- _Exercise directions_:
Locate each line in the items below that contains the string "Viewport", and copy those lines out in full.

═══ Given records

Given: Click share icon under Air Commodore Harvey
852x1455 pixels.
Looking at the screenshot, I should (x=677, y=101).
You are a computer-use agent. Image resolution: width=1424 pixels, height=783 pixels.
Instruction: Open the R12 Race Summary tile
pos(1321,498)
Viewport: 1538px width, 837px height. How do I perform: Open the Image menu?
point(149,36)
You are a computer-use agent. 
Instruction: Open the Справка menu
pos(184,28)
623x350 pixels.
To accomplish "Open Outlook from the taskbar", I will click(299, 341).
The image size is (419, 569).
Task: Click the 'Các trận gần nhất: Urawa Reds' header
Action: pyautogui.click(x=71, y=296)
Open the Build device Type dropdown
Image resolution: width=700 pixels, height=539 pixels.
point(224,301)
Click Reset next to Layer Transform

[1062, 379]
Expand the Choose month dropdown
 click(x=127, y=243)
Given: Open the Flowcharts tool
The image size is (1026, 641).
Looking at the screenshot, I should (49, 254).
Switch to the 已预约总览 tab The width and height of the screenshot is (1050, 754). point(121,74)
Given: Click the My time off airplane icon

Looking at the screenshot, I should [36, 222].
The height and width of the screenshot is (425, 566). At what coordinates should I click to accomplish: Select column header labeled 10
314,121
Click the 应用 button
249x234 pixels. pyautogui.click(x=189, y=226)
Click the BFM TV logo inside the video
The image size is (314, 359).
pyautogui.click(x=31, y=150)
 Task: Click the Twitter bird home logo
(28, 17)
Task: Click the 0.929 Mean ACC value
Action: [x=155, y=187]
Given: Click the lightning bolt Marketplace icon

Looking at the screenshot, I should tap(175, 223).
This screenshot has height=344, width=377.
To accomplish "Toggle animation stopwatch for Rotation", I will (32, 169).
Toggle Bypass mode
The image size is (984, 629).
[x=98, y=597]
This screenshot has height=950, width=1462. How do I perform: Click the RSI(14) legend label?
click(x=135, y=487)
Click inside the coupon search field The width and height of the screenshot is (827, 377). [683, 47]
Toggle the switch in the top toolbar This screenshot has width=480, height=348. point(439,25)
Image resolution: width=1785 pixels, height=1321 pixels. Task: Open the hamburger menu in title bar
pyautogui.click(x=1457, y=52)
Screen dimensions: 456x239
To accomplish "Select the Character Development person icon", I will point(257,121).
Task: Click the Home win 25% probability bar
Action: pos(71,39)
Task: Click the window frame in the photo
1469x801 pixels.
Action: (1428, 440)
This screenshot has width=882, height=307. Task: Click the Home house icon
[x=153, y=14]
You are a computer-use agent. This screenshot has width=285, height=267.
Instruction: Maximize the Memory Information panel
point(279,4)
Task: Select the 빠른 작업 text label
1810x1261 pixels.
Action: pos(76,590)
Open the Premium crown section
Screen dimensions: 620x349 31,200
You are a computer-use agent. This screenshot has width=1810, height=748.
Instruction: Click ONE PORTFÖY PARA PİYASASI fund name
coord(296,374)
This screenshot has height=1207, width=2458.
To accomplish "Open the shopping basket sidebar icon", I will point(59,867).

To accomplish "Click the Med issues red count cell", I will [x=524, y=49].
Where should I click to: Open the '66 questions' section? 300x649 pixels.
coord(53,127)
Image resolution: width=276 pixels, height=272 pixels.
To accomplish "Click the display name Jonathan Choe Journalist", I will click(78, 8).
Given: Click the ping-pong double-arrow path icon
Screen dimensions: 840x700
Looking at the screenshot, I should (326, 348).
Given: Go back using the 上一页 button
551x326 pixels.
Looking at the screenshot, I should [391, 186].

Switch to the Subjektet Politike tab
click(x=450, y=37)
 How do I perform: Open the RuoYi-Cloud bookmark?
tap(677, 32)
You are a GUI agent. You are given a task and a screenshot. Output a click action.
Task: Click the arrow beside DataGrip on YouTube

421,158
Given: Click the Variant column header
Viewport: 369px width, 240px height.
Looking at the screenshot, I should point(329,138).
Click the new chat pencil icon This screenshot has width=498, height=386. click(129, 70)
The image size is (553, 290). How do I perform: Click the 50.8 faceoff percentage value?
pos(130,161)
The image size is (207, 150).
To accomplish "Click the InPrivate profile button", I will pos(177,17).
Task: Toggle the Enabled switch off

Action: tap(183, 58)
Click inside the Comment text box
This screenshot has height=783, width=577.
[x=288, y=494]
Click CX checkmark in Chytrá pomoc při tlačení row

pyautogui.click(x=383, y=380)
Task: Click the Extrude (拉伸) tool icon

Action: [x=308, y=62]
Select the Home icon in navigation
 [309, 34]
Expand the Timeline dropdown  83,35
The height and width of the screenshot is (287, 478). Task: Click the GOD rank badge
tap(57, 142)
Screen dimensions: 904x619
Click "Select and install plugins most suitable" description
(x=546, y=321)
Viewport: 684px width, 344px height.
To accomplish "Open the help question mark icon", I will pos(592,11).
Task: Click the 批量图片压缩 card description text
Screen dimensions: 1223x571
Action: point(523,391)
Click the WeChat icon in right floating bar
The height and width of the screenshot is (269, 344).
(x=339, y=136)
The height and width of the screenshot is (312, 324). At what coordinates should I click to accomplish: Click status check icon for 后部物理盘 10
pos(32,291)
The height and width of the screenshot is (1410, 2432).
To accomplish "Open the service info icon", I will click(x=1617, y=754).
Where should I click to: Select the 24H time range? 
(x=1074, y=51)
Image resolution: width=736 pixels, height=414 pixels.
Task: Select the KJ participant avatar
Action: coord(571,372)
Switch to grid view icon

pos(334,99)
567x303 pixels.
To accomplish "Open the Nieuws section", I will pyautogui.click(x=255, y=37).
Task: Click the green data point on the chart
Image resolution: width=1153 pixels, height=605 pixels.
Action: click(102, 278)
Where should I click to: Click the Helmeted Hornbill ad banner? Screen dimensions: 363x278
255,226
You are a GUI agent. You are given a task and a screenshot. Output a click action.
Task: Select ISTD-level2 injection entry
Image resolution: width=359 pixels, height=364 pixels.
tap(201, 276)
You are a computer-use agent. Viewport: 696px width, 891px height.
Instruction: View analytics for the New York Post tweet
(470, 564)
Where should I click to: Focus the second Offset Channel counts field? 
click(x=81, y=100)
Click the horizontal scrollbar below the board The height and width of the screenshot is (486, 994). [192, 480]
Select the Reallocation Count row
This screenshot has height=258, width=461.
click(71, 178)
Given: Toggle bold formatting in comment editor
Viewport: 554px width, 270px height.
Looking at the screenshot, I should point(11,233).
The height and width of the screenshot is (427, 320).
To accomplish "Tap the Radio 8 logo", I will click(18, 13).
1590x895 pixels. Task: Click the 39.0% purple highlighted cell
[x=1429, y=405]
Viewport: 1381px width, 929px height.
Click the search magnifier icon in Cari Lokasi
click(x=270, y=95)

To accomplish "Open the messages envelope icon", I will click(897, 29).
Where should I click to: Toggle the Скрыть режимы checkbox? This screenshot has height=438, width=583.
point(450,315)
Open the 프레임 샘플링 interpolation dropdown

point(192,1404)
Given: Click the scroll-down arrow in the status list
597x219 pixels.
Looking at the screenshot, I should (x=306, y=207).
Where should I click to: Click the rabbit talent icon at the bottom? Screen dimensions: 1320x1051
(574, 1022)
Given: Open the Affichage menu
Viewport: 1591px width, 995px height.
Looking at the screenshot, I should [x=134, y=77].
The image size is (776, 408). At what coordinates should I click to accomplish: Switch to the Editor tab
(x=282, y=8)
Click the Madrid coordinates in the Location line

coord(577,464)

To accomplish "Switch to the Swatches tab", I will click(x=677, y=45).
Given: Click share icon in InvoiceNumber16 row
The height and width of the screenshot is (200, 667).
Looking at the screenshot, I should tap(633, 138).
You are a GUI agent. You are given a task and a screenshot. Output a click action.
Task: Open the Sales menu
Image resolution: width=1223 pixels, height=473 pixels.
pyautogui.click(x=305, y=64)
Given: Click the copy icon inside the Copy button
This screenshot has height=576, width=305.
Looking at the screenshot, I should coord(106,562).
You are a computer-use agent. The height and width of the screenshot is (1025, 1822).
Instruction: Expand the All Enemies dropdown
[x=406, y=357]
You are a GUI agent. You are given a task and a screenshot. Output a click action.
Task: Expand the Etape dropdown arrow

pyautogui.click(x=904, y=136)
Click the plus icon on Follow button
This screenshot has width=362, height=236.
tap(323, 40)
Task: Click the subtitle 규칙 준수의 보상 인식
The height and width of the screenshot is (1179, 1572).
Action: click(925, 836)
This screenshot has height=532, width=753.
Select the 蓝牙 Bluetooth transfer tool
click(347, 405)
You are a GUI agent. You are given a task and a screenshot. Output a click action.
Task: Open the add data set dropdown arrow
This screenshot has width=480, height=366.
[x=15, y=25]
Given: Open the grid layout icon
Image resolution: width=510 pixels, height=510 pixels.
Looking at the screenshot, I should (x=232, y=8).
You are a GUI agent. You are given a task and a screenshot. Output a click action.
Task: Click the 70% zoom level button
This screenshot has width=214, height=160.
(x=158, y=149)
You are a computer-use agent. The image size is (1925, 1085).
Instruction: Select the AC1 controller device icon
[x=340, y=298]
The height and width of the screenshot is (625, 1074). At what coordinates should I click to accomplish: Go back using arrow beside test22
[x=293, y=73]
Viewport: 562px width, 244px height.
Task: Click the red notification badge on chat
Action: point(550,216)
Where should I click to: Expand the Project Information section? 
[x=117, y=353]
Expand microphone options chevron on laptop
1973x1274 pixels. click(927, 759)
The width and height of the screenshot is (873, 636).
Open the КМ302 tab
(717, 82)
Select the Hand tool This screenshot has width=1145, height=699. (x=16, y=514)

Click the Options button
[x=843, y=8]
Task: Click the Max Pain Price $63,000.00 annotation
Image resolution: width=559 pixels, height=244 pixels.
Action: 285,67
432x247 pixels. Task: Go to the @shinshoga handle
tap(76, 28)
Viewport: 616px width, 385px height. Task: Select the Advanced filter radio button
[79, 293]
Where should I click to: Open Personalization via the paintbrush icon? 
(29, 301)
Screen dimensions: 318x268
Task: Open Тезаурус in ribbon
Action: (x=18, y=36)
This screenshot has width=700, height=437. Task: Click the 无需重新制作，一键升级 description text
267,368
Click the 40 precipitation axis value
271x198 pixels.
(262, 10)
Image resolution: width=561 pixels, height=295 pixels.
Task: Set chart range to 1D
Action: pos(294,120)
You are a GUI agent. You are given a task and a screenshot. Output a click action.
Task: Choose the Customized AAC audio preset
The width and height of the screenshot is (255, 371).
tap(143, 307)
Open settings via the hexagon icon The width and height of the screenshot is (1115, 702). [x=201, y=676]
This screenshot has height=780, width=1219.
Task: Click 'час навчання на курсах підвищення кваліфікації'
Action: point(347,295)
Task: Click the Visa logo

══════

- _Reply_:
Viewport: 1538px width, 837px height. How do I perform: Open the Image menu?
Viewport: 369px width, 240px height.
Viewport: 684px width, 344px height.
You are a computer-use agent. Viewport: 696px width, 891px height.
Viewport: 554px width, 270px height.
Viewport: 1381px width, 929px height.
Viewport: 1591px width, 995px height.
Viewport: 562px width, 244px height.
Viewport: 616px width, 385px height. Task: Select the Advanced filter radio button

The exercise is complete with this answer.